• **Job A**
Answer these about the article on string matching:
(i) In the second worked case, what output is given for S = "aaaa" and P = "aa"?
(ii) What special character goes between the pattern and the text when they are concatenated?
(iii) Which string-matching algorithm does the article pick as suitable for this problem?

• **Extract**
=======

Open In App

CSES Solutions – String Matching

Last Updated : 02 Apr, 2024
Improve
Improve
Like Article
Like
Save
Share
Report

Given a string S and a pattern P, your task is to count the number of positions where the pattern occurs in the string.

Examples:

Input: S = “saippuakauppias”, P = “pp”
Output: 2
Explanation: “pp” appears 2 times in S.

Input: S = “aaaa”, P = “aa”
Output: 3
Explanation: “aa” appears 3 times in S.

Approach: To solve the problem, follow the below idea:

To find all occurrences of a pattern in a text we can use various String-Matching algorithms. The Knuth-Morris-Pratt (KMP) algorithm is a suitable choice for this problem. KMP is an efficient string-matching algorithm that can find all occurrences of a pattern in a string in linear time.

Concatenate the Pattern and Text: The first step is to concatenate the pattern and the text with a special character # in between. This is done to ensure that the pattern and text don’t overlap during the computation of the prefix function.

Compute the Prefix Function: The computePrefix function is used to compute the prefix function of the concatenated string. The prefix function for a position i in the string is defined as the maximum proper prefix of the substring ending at position i that is also a suffix of this substring. This function is a key part of the KMP algorithm.

Count the Occurrences: After the prefix function is computed, the next step is to count the number of occurrences of the pattern in the text. This is done by iterating over the prefix function array and checking how many times the pattern length appears in the array. Each time the pattern length appears in the array, it means an occurrence of the pattern has been found in the text.

=======

• **Job B**
Please reproduce the records from the line with "4.93 м2 bathroom" through the end of the records, both ends included. Omit the pictures from your answer.

Entries on where items appear
=======

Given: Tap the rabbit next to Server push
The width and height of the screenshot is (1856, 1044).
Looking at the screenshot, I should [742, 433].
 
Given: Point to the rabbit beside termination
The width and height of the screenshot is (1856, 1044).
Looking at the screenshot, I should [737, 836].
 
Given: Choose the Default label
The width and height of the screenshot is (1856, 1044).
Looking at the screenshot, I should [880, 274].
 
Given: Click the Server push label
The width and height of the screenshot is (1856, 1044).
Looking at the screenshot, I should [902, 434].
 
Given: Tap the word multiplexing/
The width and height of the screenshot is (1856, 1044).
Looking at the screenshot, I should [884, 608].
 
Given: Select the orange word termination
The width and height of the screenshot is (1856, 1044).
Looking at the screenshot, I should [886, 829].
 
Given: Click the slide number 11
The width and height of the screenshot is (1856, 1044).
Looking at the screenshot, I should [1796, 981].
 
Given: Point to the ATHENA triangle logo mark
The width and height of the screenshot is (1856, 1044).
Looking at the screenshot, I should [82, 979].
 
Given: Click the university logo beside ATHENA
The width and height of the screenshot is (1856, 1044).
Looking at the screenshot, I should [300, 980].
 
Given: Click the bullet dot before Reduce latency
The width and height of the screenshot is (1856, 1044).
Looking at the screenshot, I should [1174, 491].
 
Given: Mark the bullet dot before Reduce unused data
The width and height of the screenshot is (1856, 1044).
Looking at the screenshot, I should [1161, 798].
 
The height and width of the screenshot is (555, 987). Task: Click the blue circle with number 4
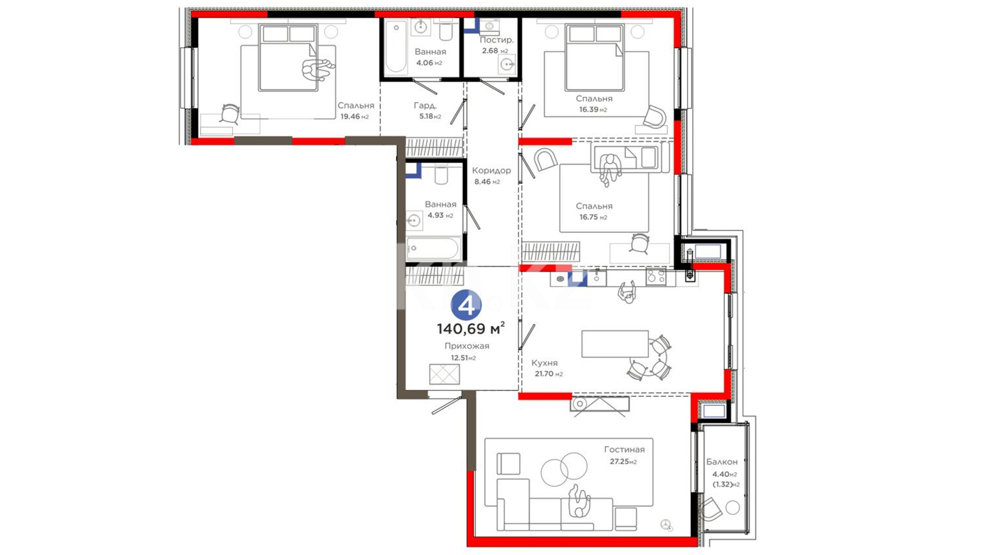[466, 305]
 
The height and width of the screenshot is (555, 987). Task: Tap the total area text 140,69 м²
[471, 328]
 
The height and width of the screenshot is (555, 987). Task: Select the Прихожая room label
[467, 346]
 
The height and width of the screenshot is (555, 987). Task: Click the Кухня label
[544, 363]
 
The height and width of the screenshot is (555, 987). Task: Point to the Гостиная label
[624, 450]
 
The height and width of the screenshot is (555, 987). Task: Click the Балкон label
[722, 462]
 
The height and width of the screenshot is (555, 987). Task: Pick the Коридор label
[491, 171]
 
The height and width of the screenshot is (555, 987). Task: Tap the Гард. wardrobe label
[425, 105]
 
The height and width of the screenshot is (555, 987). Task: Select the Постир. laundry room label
[497, 40]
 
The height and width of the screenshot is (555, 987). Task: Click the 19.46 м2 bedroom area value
[355, 117]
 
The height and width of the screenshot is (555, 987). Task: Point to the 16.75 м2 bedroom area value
[593, 217]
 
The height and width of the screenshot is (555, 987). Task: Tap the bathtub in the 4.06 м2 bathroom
[396, 47]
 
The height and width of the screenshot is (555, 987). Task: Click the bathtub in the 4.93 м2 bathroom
[433, 249]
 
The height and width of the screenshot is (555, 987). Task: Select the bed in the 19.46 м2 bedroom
[288, 58]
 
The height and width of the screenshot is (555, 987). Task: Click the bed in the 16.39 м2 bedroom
[594, 58]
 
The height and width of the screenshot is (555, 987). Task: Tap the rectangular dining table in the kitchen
[615, 344]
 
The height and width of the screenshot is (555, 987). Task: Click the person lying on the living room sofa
[580, 501]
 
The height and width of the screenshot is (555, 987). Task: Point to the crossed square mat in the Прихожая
[444, 374]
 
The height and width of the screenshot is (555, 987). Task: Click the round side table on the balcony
[732, 508]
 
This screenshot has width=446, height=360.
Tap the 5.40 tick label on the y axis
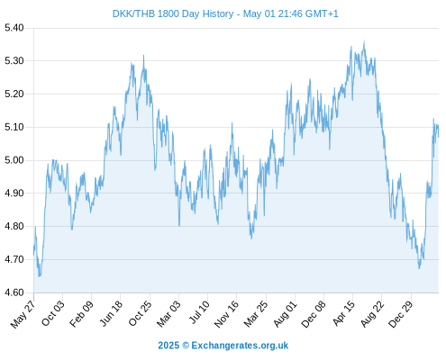click(14, 28)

=======

• **Exercise response A**
(i) 3
(ii) #
(iii) The Knuth-Morris-Pratt (KMP) algorithm

• **Exercise response B**
The height and width of the screenshot is (555, 987). Task: Click the bathtub in the 4.93 м2 bathroom
[433, 249]
 
The height and width of the screenshot is (555, 987). Task: Select the bed in the 19.46 м2 bedroom
[288, 58]
 
The height and width of the screenshot is (555, 987). Task: Click the bed in the 16.39 м2 bedroom
[594, 58]
 
The height and width of the screenshot is (555, 987). Task: Tap the rectangular dining table in the kitchen
[615, 344]
 
The height and width of the screenshot is (555, 987). Task: Click the person lying on the living room sofa
[580, 501]
 
The height and width of the screenshot is (555, 987). Task: Point to the crossed square mat in the Прихожая
[444, 374]
 
The height and width of the screenshot is (555, 987). Task: Click the round side table on the balcony
[732, 508]
 
This screenshot has width=446, height=360.
Tap the 5.40 tick label on the y axis
click(14, 28)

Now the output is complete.